Schnellfahrstrecke Mannheim–Frankfurt droht am Geldmangel zu scheitern
Claudio WiekSchnellfahrstrecke Mannheim–Frankfurt droht am Geldmangel zu scheitern
Pläne für neue Schnellfahrstrecke zwischen Mannheim und Frankfurt stehen vor schweren finanziellen und zeitlichen Problemen
Das Vorhaben, das die Überlastung der stark frequentierten Riedbahn entlasten soll, steckt noch in der Planungsphase. Beamte warnen nun, dass fehlende Mittel das Projekt verzögern oder sogar ganz zum Scheitern bringen könnten.
Die ersten Planungen für die Strecke Mannheim–Frankfurt begannen Mitte 2021 mit der Vorplanungsphase. Ende 2022 wurde eine bevorzugte Trassenführung festgelegt, und das formelle Genehmigungsverfahren (Planfeststellungsverfahren) soll Anfang 2025 starten. Trotz dieser Fortschritte wurde bisher noch kein Spatenstich vorgenommen – der Baubeginn steht weiterhin aus.
Tarek Al-Wazir, Verkehrsminister der Grünen, bezeichnete das Projekt als "massiv gefährdet". Aktuelle Haushaltsprognosen zeigen eine Finanzierungslücke von rund 300 Millionen Euro im Jahr 2027, die sich bis 2029 auf 1,5 Milliarden Euro aufblähen könnte. Ohne diese Mittel bleibt die Fertigstellung der Strecke ungewiss.
Die neue Verbindung gilt als dringend notwendig, da die Riedbahn bis 2040 voraussichtlich zu 127 Prozent ausgelastet sein wird.
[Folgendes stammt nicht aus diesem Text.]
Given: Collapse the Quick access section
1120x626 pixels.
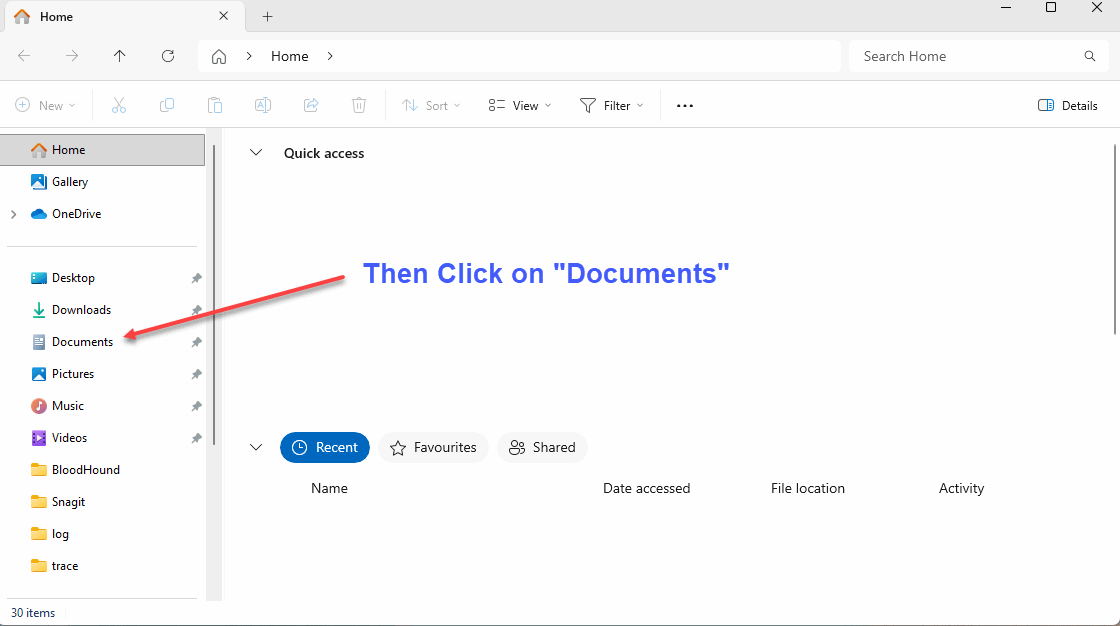Looking at the screenshot, I should click(x=256, y=153).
Experten betonen zudem, dass ohne die ICE-Verbindung Mannheim–Frankfurt keine spürbare Verbesserung der Pünktlichkeit auf anderen Strecken zu erwarten ist. Zwar nähert sich das Projekt dem Ende der Planungsphase, doch ein möglicher Baubeginn im Jahr 2027 steht auf der Kippe.
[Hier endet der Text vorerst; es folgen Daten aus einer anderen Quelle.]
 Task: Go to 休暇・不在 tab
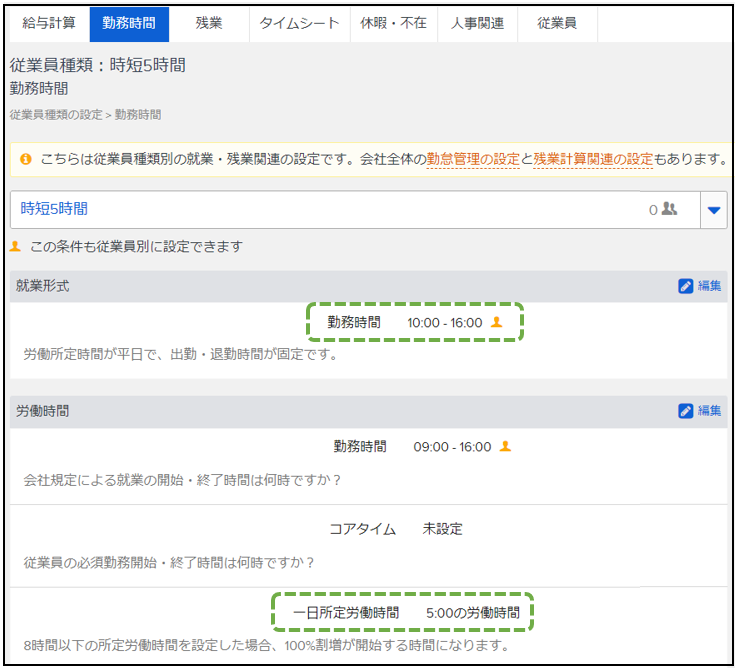pos(393,23)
Die Hochgeschwindigkeitsstrecke zwischen Mannheim und Frankfurt bleibt vorerst ein Planungsvorhaben – mit Bauarbeiten ist noch nicht begonnen worden. Finanzierungsengpässe und steigende Kosten drohen, den Zeitplan weiter zu verzögern. Werden diese Probleme nicht gelöst, könnte die überlastete Riedbahn ohne die dringend benötigte Entlastung bleiben.